** Start Text segment **
Net Income (Loss) per Common Share
 
In accordance with SFAS No. 128, "Earnings Per Share," Basic income (loss) per share is computed by dividing net income (loss) by the weighted average number of shares of common stock outstanding during the period. Diluted earnings per share is computed by dividing net income (loss) adjusted for income or loss that would result from the assumed conversion of potential common shares from contracts that may be settled in stock or cash by the weighted average number of shares of common stock, common stock equivalents and potentially dilutive securities outstanding during each period. The inclusion of the potential common shares to be issued have an anti-dilutive effect on diluted loss per share because under the treasury stock method the average market price of the Company's common stock was less than the exercise prices of the warrants, and therefore they are not included in the calculation. Potentially dilutive securities at December 31, 2008 include 30,304 warrants and 2,505,864 options.
 
Recently Issued and Newly Adopted Accounting Pronouncements
 
In March 2008, the FASB, issued SFAS No. 161, Disclosures About Derivative Instruments and Hedging Activities—an amendment of FASB Statement No. 133 , (“SFAS 161”). SFAS 161 enhances the disclosure requirements for an entity’s derivative instruments and hedging activities. It is effective for financial statements issued for fiscal years and interim periods beginning after November 15, 2008, with early application encouraged. Since SFAS 161 requires additional disclosures concerning derivatives and hedging activities, the adoption of SFAS 161 will not have a material impact on the Company’s consolidated financial position, results of operations or cash flows.
** End Text segment **
** Start Given material **
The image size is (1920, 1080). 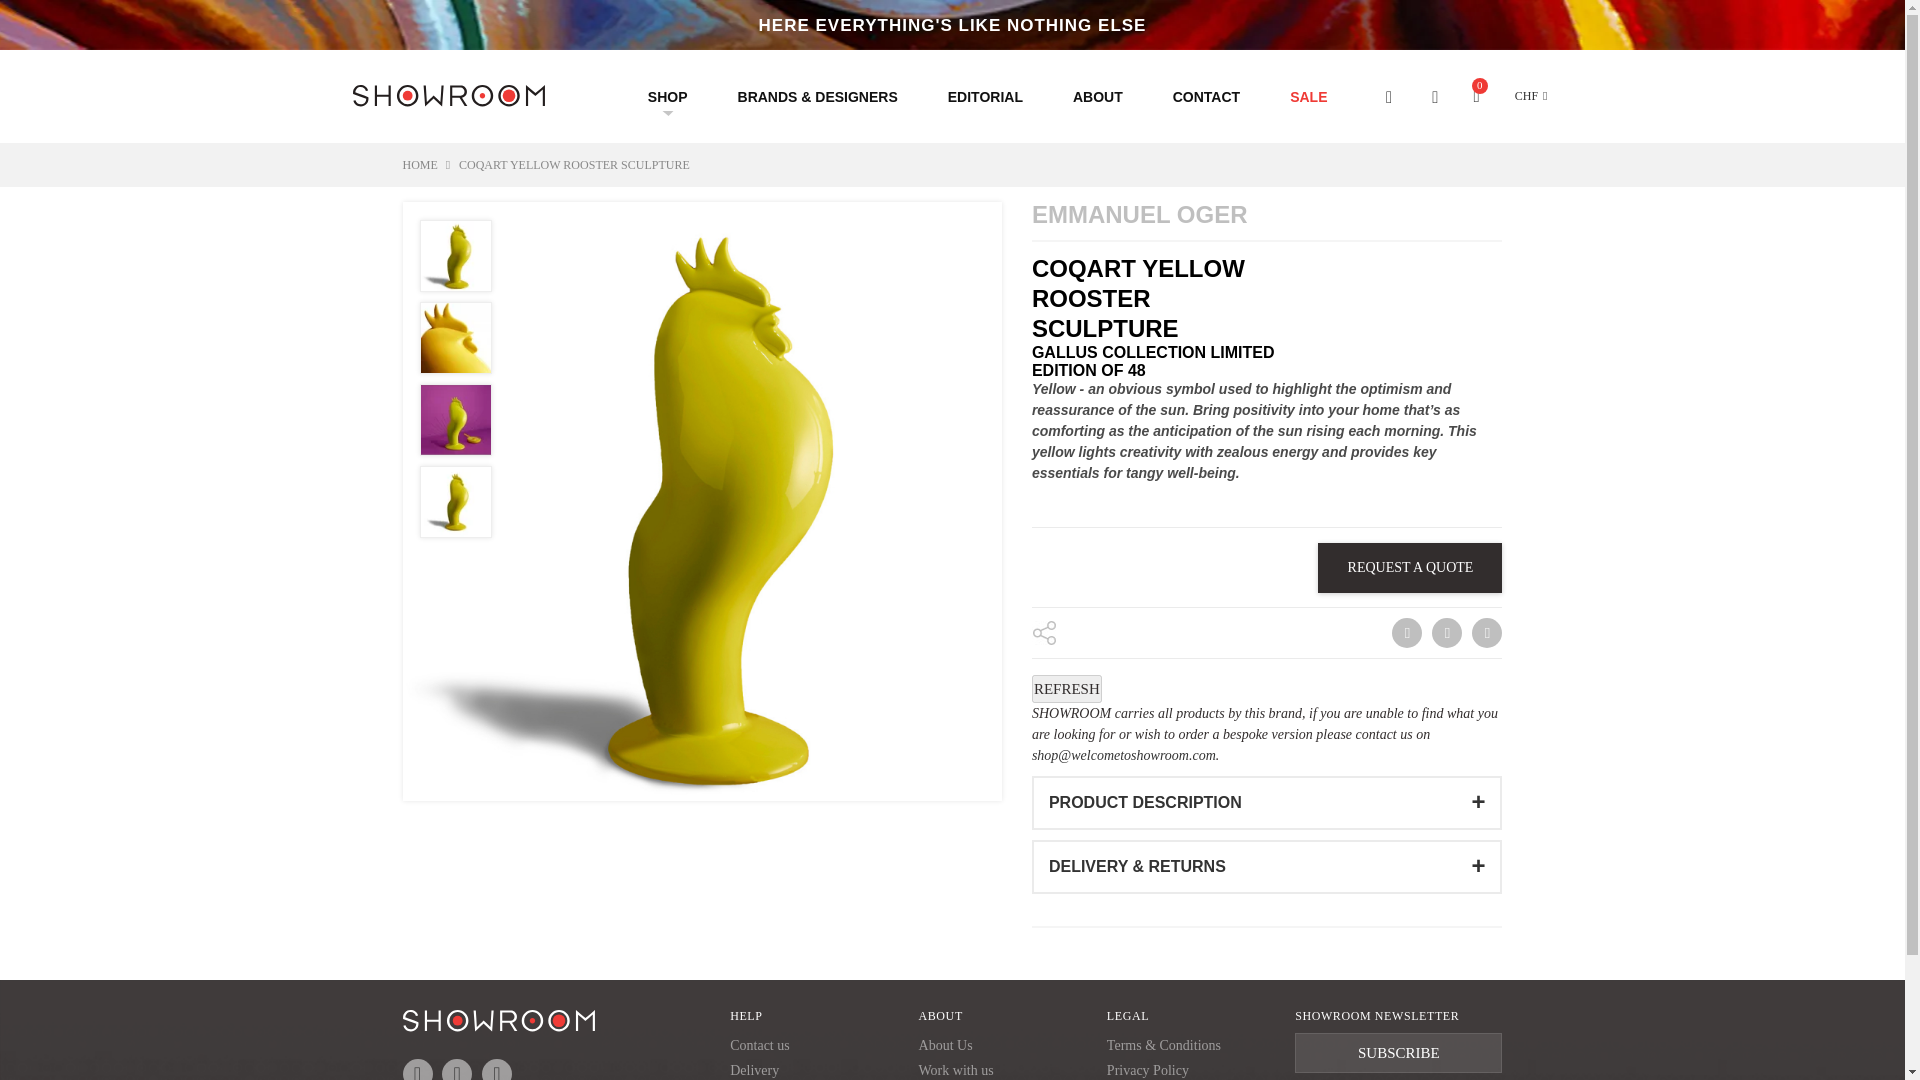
** End Given material **
→ **Work to be completed**
List every accounting standard that the text on earnings per share and new accounting rules cites by number.

→ **Final result**
- SFAS No. 128, "Earnings Per Share"
- SFAS No. 161, Disclosures About Derivative Instruments and Hedging Activities
- FASB Statement No. 133